____ DATA

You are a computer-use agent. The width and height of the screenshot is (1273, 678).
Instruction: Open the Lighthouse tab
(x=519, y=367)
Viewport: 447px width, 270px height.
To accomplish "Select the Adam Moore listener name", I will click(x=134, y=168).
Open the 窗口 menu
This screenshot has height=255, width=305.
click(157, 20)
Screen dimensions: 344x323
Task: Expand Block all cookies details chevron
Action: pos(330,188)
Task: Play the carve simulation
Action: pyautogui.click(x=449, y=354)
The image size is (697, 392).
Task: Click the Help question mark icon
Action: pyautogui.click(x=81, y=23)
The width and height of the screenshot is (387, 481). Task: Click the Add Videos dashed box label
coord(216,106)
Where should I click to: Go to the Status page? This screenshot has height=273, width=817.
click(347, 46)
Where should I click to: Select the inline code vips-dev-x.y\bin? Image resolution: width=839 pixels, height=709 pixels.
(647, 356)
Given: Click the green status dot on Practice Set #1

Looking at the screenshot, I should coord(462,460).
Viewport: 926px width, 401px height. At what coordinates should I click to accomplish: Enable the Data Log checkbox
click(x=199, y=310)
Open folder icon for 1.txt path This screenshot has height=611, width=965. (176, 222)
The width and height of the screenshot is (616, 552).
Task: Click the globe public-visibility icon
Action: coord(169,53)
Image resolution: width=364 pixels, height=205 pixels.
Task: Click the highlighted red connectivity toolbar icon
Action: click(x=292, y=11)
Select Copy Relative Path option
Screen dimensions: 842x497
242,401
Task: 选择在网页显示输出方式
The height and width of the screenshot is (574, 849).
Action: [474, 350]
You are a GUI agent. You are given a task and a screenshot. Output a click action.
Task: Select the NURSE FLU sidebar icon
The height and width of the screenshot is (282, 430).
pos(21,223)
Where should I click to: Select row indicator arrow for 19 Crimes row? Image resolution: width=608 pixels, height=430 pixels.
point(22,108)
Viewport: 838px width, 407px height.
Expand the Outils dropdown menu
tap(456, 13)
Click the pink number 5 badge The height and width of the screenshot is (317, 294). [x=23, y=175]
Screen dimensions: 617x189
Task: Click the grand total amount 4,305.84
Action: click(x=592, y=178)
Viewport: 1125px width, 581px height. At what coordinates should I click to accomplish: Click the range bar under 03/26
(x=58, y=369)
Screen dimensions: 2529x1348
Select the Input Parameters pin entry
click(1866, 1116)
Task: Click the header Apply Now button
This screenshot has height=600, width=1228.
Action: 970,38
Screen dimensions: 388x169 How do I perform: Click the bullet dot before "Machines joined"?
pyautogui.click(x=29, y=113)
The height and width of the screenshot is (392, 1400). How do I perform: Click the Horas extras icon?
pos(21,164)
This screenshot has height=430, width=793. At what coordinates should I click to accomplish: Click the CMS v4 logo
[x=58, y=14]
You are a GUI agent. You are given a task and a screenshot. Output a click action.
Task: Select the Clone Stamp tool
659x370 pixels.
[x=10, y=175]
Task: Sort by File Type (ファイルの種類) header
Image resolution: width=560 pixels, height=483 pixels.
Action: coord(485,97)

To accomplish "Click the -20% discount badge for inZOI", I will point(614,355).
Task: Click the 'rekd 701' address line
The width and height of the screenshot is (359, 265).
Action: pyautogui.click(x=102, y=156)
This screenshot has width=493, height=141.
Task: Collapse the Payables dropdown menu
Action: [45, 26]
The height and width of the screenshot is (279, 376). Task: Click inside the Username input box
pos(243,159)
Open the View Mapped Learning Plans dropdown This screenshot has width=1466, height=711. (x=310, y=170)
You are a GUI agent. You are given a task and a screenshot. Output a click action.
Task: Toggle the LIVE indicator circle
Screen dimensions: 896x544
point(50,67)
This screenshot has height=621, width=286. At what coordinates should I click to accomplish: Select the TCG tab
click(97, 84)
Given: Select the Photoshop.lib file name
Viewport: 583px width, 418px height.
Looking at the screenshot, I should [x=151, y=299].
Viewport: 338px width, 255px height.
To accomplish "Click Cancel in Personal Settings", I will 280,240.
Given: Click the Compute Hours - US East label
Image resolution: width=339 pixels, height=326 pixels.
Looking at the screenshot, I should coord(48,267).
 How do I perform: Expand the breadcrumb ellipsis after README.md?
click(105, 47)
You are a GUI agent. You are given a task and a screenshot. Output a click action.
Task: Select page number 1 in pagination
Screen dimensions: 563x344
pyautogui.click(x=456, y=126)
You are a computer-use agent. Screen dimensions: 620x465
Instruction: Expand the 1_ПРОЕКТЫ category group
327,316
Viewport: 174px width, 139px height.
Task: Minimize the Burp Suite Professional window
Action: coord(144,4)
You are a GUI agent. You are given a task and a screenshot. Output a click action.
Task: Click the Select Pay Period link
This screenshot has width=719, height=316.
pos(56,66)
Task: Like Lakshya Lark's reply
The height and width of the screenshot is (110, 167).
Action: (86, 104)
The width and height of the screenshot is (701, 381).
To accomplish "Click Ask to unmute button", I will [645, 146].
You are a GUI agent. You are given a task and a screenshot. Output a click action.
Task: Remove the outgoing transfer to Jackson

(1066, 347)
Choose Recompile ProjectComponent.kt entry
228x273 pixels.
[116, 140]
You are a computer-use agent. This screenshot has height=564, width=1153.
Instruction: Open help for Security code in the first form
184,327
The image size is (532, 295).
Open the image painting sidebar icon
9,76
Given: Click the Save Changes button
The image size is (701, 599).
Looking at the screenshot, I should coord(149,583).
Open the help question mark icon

________

**ACTIVITY:** Print each record from the listing above exactly as it was given.

**EXERCISE RESULT:**
You are a computer-use agent. The width and height of the screenshot is (1273, 678).
Instruction: Open the Lighthouse tab
(x=519, y=367)
Viewport: 447px width, 270px height.
To accomplish "Select the Adam Moore listener name", I will click(x=134, y=168).
Open the 窗口 menu
This screenshot has height=255, width=305.
click(157, 20)
Screen dimensions: 344x323
Task: Expand Block all cookies details chevron
Action: pos(330,188)
Task: Play the carve simulation
Action: pyautogui.click(x=449, y=354)
The image size is (697, 392).
Task: Click the Help question mark icon
Action: pyautogui.click(x=81, y=23)
The width and height of the screenshot is (387, 481). Task: Click the Add Videos dashed box label
coord(216,106)
Where should I click to: Go to the Status page? This screenshot has height=273, width=817.
click(347, 46)
Where should I click to: Select the inline code vips-dev-x.y\bin? Image resolution: width=839 pixels, height=709 pixels.
(647, 356)
Given: Click the green status dot on Practice Set #1

Looking at the screenshot, I should coord(462,460).
Viewport: 926px width, 401px height. At what coordinates should I click to accomplish: Enable the Data Log checkbox
click(x=199, y=310)
Open folder icon for 1.txt path This screenshot has height=611, width=965. (176, 222)
The width and height of the screenshot is (616, 552).
Task: Click the globe public-visibility icon
Action: coord(169,53)
Image resolution: width=364 pixels, height=205 pixels.
Task: Click the highlighted red connectivity toolbar icon
Action: click(x=292, y=11)
Select Copy Relative Path option
Screen dimensions: 842x497
242,401
Task: 选择在网页显示输出方式
The height and width of the screenshot is (574, 849).
Action: [474, 350]
You are a GUI agent. You are given a task and a screenshot. Output a click action.
Task: Select the NURSE FLU sidebar icon
The height and width of the screenshot is (282, 430).
pos(21,223)
Where should I click to: Select row indicator arrow for 19 Crimes row? Image resolution: width=608 pixels, height=430 pixels.
point(22,108)
Viewport: 838px width, 407px height.
Expand the Outils dropdown menu
tap(456, 13)
Click the pink number 5 badge The height and width of the screenshot is (317, 294). [x=23, y=175]
Screen dimensions: 617x189
Task: Click the grand total amount 4,305.84
Action: click(x=592, y=178)
Viewport: 1125px width, 581px height. At what coordinates should I click to accomplish: Click the range bar under 03/26
(x=58, y=369)
Screen dimensions: 2529x1348
Select the Input Parameters pin entry
click(1866, 1116)
Task: Click the header Apply Now button
This screenshot has height=600, width=1228.
Action: 970,38
Screen dimensions: 388x169 How do I perform: Click the bullet dot before "Machines joined"?
pyautogui.click(x=29, y=113)
The height and width of the screenshot is (392, 1400). How do I perform: Click the Horas extras icon?
pos(21,164)
This screenshot has height=430, width=793. At what coordinates should I click to accomplish: Click the CMS v4 logo
[x=58, y=14]
You are a GUI agent. You are given a task and a screenshot. Output a click action.
Task: Select the Clone Stamp tool
659x370 pixels.
[x=10, y=175]
Task: Sort by File Type (ファイルの種類) header
Image resolution: width=560 pixels, height=483 pixels.
Action: coord(485,97)

To accomplish "Click the -20% discount badge for inZOI", I will point(614,355).
Task: Click the 'rekd 701' address line
The width and height of the screenshot is (359, 265).
Action: pyautogui.click(x=102, y=156)
This screenshot has width=493, height=141.
Task: Collapse the Payables dropdown menu
Action: [45, 26]
The height and width of the screenshot is (279, 376). Task: Click inside the Username input box
pos(243,159)
Open the View Mapped Learning Plans dropdown This screenshot has width=1466, height=711. (x=310, y=170)
You are a GUI agent. You are given a task and a screenshot. Output a click action.
Task: Toggle the LIVE indicator circle
Screen dimensions: 896x544
point(50,67)
This screenshot has height=621, width=286. At what coordinates should I click to accomplish: Select the TCG tab
click(97, 84)
Given: Select the Photoshop.lib file name
Viewport: 583px width, 418px height.
Looking at the screenshot, I should [x=151, y=299].
Viewport: 338px width, 255px height.
To accomplish "Click Cancel in Personal Settings", I will 280,240.
Given: Click the Compute Hours - US East label
Image resolution: width=339 pixels, height=326 pixels.
Looking at the screenshot, I should coord(48,267).
 How do I perform: Expand the breadcrumb ellipsis after README.md?
click(105, 47)
You are a GUI agent. You are given a task and a screenshot. Output a click action.
Task: Select page number 1 in pagination
Screen dimensions: 563x344
pyautogui.click(x=456, y=126)
You are a computer-use agent. Screen dimensions: 620x465
Instruction: Expand the 1_ПРОЕКТЫ category group
327,316
Viewport: 174px width, 139px height.
Task: Minimize the Burp Suite Professional window
Action: coord(144,4)
You are a GUI agent. You are given a task and a screenshot. Output a click action.
Task: Click the Select Pay Period link
This screenshot has width=719, height=316.
pos(56,66)
Task: Like Lakshya Lark's reply
The height and width of the screenshot is (110, 167).
Action: (86, 104)
The width and height of the screenshot is (701, 381).
To accomplish "Click Ask to unmute button", I will [645, 146].
You are a GUI agent. You are given a task and a screenshot. Output a click action.
Task: Remove the outgoing transfer to Jackson

(1066, 347)
Choose Recompile ProjectComponent.kt entry
228x273 pixels.
[116, 140]
You are a computer-use agent. This screenshot has height=564, width=1153.
Instruction: Open help for Security code in the first form
184,327
The image size is (532, 295).
Open the image painting sidebar icon
9,76
Given: Click the Save Changes button
The image size is (701, 599).
Looking at the screenshot, I should coord(149,583).
Open the help question mark icon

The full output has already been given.